In a nutshell, WE need to fully specify (in a normative way) translations from model of use to model of meaning and back. The former is easy (with a common model of meaning), the latter more difficult. Compilers are easy (use to meaning), but decompilers are hard (meaning to use). When I say WE, I've got all my big hats on: HL7, IHE and HITSP. And, we need to agree on a common model of meaning (and this we is the SCO, for which I have no hat). The HL7 RIM is a really good start for a reference information model in healthcare (Wes and I both know that you can say almost anything in HL7 V3, and I have the V3 model to prove it.)
Having a common reference model provides the interlingua that will truly allow for interoperable healthcare standards. If all models of use can be expressed in one (and nearly only one) model of meaning based on a common reference model, then translation between the models of use becomes a real possibility. I know I can translate the "transports" that we've all been talking about into a model of use that would make a number of nay-sayers really happy.

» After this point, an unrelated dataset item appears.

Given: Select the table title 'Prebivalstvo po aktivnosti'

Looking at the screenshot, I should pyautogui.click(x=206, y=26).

There's also a way to use the same WSDL to enable either SOAP or RESTful transports which makes interfacing a lot easier and more negotiable. The last problem is how to secure all of this RESTfully, which I'm somewhat unsure of. I'm not sure it's safe to leave in the hands of the giants that gave us SOAP and WS-* (and insisted on XDS
.b) but maybe they've learned their lesson
There's a lot more engineering that is needed to really make this work, and this blog posting is already too long to go into all the details. The solution isn't simple (making hard problems easy never is) and it needs to address a lot of different business considerations. There's also a need to address the migration issues for the current installed base (not just one, but at least 10 different HIE's in the US are using the HITSP protocols, many in production, and that doesn't count the Federal agencies, and a heck of a lot more internationally have been using the IHE specifications upon which the HITSP protocols are built for even longer).

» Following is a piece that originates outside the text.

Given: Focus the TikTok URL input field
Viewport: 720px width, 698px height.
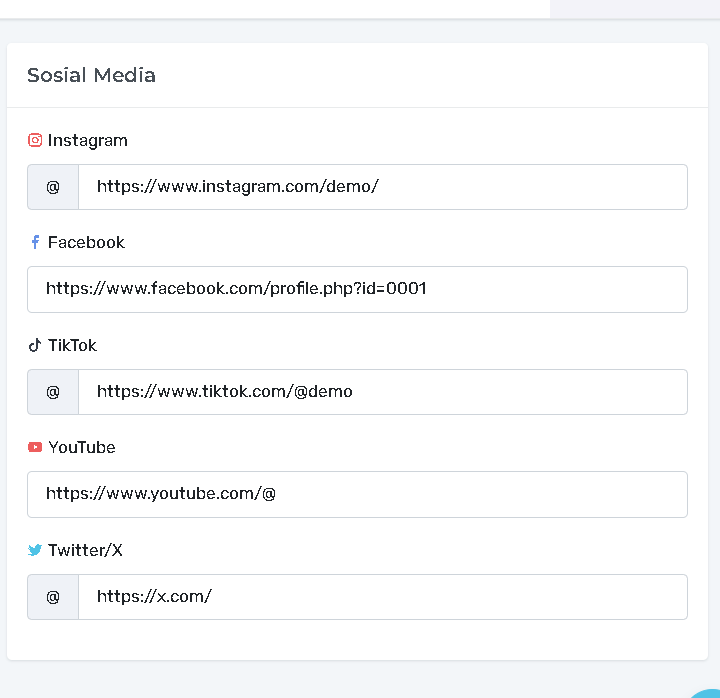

My main concerns about all of this discussion is CHURN and disenfrancisement. Over the past five years we've taken huge steps forward, and this seems like a big step backwards. It may be a step backwards that prepares for a huge leap ahead, and because of that, I'm willing to engage. I get what REST can do (this blog and my whole standards communications campaign are built on RESTful protocols). The concern about disenfranchisement is the suggestion that a group of uber architects could do this quickly and outside the bounds of a governance model that organizations like IHE, HITSP and HL7 impose. If this is to work, it needs the buy-in of those organizations, and their constituencies. It needs to have two key goals: simplicy and compatibility with the industry investments of the last five years. XML was a three year long project that replaced SGML and changed the world. It had those same two key goals.
If we can synthesizes models of meaning and models of use together, we will truly have a model of meaningful use.
I'll probably get a heap of flack for this post tomorrow (or at least the pun), but what can I say?